Lineage trajectories and fate determinants of postnatal neural stem cells and ependymal cells in the developing ventricular zone.

The ventricular zone (VZ) harbors the largest neurogenic niche in the adult mammalian brain and is consisted of neural stem cells (NSCs) and multiciliated ependymal cells (EPCs). Previous lineage tracing studies showed that both NSCs and EPCs were derived from radial glial cells (RGCs). However, the transcriptomic dynamics and the molecular mechanisms guiding the cell fate commitment during the differentiation remain poorly understood.
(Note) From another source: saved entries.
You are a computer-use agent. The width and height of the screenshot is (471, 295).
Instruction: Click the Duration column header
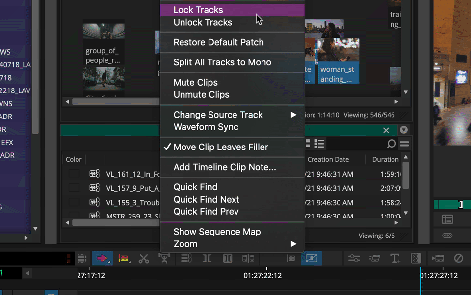386,159
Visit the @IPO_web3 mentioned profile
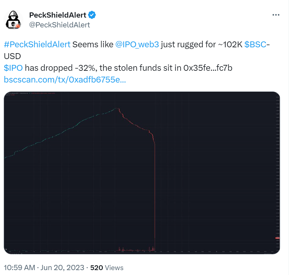This screenshot has height=275, width=289. (137, 45)
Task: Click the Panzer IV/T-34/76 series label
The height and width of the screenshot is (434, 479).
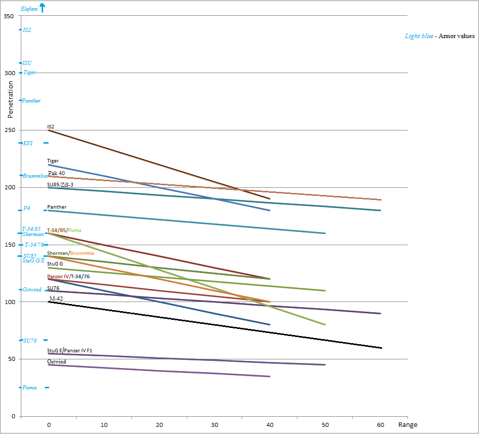Action: coord(69,276)
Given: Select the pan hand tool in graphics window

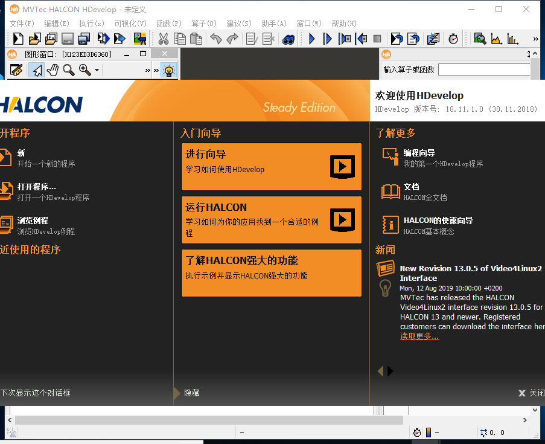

In this study, we analyzed the developing VZ of mice at single-cell resolution and identified three distinct cellular states of RGCs: bipotent glial progenitor cells (bGPCs), neonatal NSC-neuroblasts (nNSC-NBs) and neonatal EPCs (nEPCs). The differentiation from bGPCs to nNSC-NBs and nEPCs forms a continuous bifurcating trajectory. Analysis along the NSC branch unveiled a novel intermediate state of cells expressing oligodendrocyte precursor cell (OPC) and neuroblast (NB) marker genes simultaneously. Several transcription factors (TFs) were found to be essential for the EPC-lineage differentiation. Notably, we uncovered that TFEB can tune NSC/EPC bifurcation, independent of its canonical function as a master regulator of the lysosome biogenesis. TFEB activation prevents the overproduction of EPCs by cooperating with LHX2 to balance the expressions of many multicilia-related genes while promotes the differentiation into NSC-NBs. Our results resolve the dynamic repertoire of divergent RGCs during VZ development and offer novel insights into the potential application of TFEB-targeted clinical drugs in VZ-related disorders, such as hydrocephalus and neurodegenerative diseases (NDDs).